Breton’s letter also refers to “crisis measures.” There are extra “crisis” rules contained in the Digital Services Act, designed to be used in times of war. “However, none of the requirements in order for this mechanism to be enacted have been initiated or met, further indicating overreach by the commission,” says Asha Allen, advocacy director for Europe, at the Centre for Democracy and Technology (CDT), a think tank.
Allen says she is also concerned that Breton’s letter appears to conflate illegal content and disinformation. Creating a false equivalency between the two is worrying for freedom of expression, she says. “It is for these types of reasons that the DSA treats those content types differently; on the one hand, it contains mandatory obligations to tackle illegal content, and on the other hand increases due diligence to address harmful but lawful content.”

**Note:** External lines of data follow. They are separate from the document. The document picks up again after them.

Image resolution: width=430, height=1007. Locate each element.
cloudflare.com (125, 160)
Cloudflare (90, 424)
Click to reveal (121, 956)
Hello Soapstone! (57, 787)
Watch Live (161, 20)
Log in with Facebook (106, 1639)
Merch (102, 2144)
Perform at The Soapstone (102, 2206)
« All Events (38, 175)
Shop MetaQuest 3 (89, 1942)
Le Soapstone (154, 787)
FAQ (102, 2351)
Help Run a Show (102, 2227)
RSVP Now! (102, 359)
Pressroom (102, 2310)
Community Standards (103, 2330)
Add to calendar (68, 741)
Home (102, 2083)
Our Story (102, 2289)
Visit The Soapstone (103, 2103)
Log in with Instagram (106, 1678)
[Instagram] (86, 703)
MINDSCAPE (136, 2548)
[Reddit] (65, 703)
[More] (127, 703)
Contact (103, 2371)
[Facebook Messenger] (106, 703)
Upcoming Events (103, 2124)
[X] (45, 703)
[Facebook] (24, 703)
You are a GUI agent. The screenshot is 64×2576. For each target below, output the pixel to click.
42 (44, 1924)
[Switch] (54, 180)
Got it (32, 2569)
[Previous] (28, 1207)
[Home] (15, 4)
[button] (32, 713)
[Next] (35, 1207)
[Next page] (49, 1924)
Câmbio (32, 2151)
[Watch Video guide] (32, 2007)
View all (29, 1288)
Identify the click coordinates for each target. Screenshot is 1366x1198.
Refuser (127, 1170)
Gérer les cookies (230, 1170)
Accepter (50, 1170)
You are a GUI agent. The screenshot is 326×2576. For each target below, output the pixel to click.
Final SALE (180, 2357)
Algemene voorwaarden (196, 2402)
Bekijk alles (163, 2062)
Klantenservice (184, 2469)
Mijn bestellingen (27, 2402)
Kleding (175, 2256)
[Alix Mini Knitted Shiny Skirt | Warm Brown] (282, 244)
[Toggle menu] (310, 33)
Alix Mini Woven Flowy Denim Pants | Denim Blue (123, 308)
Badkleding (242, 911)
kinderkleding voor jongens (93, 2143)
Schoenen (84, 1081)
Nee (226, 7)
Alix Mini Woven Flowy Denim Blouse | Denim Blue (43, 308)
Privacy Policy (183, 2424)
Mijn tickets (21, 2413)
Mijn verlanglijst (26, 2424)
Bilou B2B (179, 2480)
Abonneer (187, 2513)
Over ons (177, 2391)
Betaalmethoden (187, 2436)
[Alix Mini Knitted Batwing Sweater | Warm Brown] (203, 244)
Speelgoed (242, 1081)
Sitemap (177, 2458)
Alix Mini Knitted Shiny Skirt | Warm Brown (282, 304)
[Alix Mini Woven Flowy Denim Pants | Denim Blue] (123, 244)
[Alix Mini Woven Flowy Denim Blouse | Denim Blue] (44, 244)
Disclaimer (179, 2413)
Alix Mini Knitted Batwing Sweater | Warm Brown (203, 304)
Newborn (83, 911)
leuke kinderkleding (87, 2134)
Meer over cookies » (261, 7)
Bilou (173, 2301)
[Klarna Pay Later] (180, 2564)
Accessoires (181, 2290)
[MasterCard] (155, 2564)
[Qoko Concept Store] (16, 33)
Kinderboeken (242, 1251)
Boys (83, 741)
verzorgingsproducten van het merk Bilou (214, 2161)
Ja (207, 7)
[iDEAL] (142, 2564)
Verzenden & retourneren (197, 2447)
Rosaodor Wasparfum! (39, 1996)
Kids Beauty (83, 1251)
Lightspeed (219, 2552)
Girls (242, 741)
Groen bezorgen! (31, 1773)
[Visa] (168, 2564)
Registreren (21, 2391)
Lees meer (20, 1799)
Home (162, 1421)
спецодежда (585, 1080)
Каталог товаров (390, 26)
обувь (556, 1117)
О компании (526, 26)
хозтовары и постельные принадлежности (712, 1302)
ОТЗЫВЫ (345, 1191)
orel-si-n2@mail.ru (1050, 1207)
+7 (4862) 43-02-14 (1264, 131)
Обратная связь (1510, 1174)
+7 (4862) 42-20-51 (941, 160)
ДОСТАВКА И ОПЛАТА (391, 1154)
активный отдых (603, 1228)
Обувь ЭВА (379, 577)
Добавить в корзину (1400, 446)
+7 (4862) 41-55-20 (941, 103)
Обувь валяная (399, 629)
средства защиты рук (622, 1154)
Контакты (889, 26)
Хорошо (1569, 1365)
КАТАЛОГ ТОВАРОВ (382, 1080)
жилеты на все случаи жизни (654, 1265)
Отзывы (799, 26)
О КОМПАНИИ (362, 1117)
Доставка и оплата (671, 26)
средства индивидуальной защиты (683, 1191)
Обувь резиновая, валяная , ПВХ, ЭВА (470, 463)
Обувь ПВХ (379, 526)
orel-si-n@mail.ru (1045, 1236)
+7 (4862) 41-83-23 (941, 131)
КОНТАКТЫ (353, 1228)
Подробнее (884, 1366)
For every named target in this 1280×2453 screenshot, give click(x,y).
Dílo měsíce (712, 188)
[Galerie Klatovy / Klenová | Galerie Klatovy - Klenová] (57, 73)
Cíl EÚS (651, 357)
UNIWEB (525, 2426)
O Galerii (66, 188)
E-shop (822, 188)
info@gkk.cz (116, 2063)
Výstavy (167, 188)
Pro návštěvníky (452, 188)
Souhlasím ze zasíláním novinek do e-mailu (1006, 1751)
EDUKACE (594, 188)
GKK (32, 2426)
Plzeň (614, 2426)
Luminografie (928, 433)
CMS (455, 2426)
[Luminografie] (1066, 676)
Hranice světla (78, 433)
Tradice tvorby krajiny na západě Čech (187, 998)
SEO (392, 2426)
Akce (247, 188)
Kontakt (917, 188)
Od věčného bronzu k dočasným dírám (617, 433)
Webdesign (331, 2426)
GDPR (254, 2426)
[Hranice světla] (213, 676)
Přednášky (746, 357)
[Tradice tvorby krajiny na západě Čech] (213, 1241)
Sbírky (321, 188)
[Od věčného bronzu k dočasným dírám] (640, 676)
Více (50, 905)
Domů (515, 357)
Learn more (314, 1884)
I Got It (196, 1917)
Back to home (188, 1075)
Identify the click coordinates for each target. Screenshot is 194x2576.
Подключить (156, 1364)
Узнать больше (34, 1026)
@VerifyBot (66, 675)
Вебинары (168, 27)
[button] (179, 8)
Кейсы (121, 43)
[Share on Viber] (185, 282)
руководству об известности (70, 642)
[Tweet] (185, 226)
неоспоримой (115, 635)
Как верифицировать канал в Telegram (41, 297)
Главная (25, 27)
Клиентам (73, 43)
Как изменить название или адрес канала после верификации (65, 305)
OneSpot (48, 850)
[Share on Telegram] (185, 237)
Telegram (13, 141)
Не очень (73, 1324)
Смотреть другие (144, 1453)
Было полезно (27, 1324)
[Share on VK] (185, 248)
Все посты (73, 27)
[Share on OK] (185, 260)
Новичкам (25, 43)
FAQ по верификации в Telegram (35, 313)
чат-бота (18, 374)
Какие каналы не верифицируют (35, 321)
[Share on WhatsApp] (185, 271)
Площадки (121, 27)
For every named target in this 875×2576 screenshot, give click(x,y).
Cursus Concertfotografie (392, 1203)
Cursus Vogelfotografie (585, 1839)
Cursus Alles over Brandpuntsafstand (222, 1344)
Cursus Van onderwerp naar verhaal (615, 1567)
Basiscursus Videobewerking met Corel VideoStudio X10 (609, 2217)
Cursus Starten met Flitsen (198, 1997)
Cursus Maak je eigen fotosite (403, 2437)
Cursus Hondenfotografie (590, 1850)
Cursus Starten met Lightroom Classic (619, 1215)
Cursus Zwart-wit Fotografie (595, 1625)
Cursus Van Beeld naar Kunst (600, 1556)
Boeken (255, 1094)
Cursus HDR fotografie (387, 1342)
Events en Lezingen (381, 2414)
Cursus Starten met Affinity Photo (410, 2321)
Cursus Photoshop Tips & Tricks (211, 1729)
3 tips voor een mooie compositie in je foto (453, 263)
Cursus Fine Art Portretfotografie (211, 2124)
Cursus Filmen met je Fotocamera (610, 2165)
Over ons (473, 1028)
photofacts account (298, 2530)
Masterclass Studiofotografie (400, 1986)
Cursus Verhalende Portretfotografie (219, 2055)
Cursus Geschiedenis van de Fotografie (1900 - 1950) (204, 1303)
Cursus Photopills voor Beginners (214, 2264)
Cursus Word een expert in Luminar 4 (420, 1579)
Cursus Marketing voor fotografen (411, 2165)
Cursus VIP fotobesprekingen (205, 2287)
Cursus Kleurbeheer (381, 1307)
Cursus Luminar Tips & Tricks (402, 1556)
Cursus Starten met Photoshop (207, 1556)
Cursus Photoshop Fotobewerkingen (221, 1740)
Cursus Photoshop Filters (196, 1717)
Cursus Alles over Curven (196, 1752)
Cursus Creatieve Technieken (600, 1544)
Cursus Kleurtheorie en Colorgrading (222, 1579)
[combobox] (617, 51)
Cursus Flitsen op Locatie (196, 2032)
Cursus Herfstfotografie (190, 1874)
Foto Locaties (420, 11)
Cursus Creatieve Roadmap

The CDT is seeking clarification on Breton’s letter, says Allen. “We would characterize the letter as a misstep.”
What happens next is unclear. Under the new rules, the EU Commission can fine social media platforms up to 6 percent of their global turnover or, in extreme cases, block a site entirely from the EU. That would take months of investigation, however.
“There won’t be immediate consequences if X doesn’t address some of the allegations in the letter,” says Mathias Vermeulen, the public policy director at AWO, a data rights consultancy.
“But Breton seems to hint at the fact that X’s response will be taken into account by the commission when it is assessing the risk mitigation measures.”